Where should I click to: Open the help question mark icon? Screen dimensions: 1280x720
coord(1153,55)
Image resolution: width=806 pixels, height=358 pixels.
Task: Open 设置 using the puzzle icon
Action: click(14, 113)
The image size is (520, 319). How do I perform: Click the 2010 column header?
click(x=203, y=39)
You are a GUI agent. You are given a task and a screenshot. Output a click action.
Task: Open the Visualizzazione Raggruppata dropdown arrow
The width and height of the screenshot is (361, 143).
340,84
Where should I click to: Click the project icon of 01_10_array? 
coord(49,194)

==

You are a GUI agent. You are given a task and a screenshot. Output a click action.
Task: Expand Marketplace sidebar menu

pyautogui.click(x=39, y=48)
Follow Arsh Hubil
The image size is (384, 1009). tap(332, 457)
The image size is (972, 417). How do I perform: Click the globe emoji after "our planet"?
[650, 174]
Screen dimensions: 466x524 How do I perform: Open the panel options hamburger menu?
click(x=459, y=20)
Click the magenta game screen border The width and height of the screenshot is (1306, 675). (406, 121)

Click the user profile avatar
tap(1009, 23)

==

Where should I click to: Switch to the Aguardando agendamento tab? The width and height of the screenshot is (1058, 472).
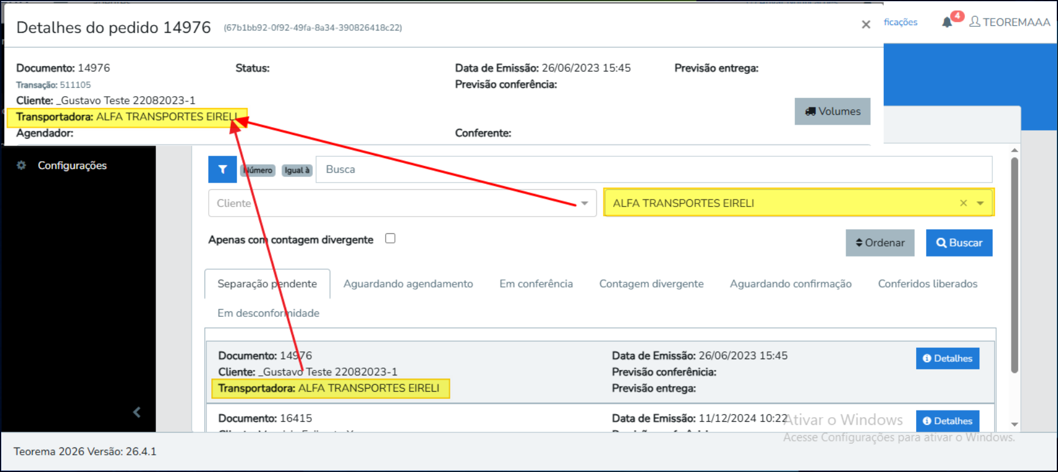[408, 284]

About this exercise: Produce only the lines from the line containing "Screen dimensions: 466x524" through the line containing "Click the magenta", inclusive of both, exactly as they stand in the entries above.

Completed task:
Screen dimensions: 466x524 How do I perform: Open the panel options hamburger menu?
click(x=459, y=20)
Click the magenta game screen border The width and height of the screenshot is (1306, 675). (406, 121)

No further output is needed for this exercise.